The following is an excerpt from the book Contempt of Court, a draft of which has been placed on this website. This is an excerpt from an interview with a previous President of DOGS, NSW:

As a group we (DOGS) made both written and oral submissions to the Karmel Committee. We got the extensive written submissions together in a week, and trawled through Peter Karmel’s own South Australian Report for relevant ideas. I remember the Tasmanian evidence on the uneconomic duplication of schools in the public sector by the Church schools. We also addressed the accountability issue.


There was Ray Nilsen from Victoria, Marion Sturges and George Wilson from Tasmania. And Jean Ely and Ernie Tucker from NSW. We all flew to Canberra on March 21, 1973 to put our case. [1]  We were treated very courteously and provided with a room to discuss our oral submission together.


Karmel was an academic-economist remaking his career as an education mandarin. He twinkled at us over his glasses, putting us at ease with a smile on his balloon-cheeked face. Jean Blackburn was his assistant and note taker. She was a well-known educationist and asked interesting questions. But the final Interim Report avoided historical issues and forced contradictions into tandem.

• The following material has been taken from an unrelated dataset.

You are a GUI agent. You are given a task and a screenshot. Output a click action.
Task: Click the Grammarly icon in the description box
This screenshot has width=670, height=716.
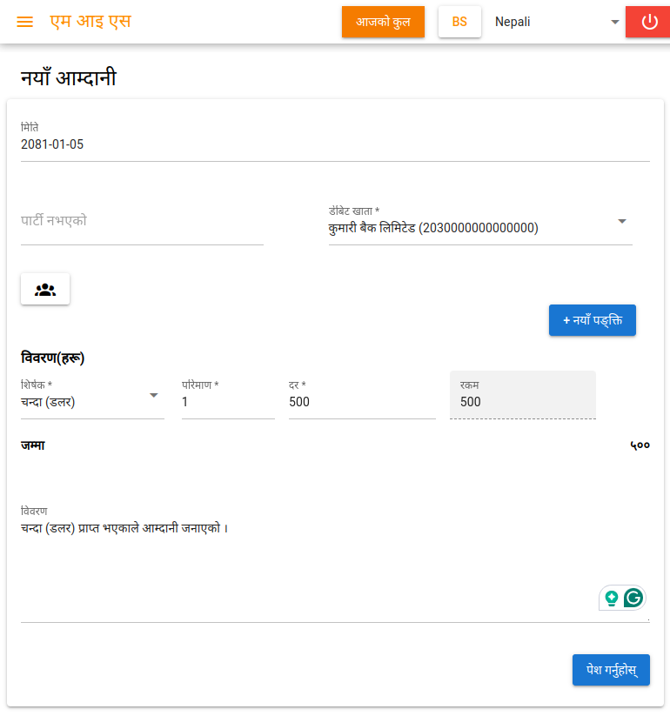pyautogui.click(x=633, y=598)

Some members of the Committee were interested in our duplication and accountability arguments. But Karmel and Blackburn were taken aback by my suggestion that Church schools should be accountable for public money on exactly the same terms as public schools. One Committee member pointed out that this would mean that churches would have to reveal sources of revenue other than government grants. So…? The information was shrouded in complex skeins of charitable trusts, or corporations set aside for the eyes of the hierarchy and initiates alone. That issue received a hasty burial. In 1973 Karmel passed the buck. He said that his Committee was not the inquisition and full accountability was a matter for the government and the Auditor-General.


Karmel and Blackburn wanted to get emotional mileage on the equality of opportunity issue. But they were not prepared to make schools equal with the abolition of fees and entrance tests. Karmel ducked for cover.


That said, it should be remembered that Karmel did categorise the schools and recommended that those in the wealthiest category should not get Commonwealth money. He pointed out that they already had their library and science grants. There were 140 schools in Category A that Karmel recommended should receive no more aid. Karmel further recommended that another 100 schools in categories B and C have their per capita grants reduced. Roman Catholic ‘systemic schools’ remained sacrosanct, and many Protestant schools fell into the categories facing cuts.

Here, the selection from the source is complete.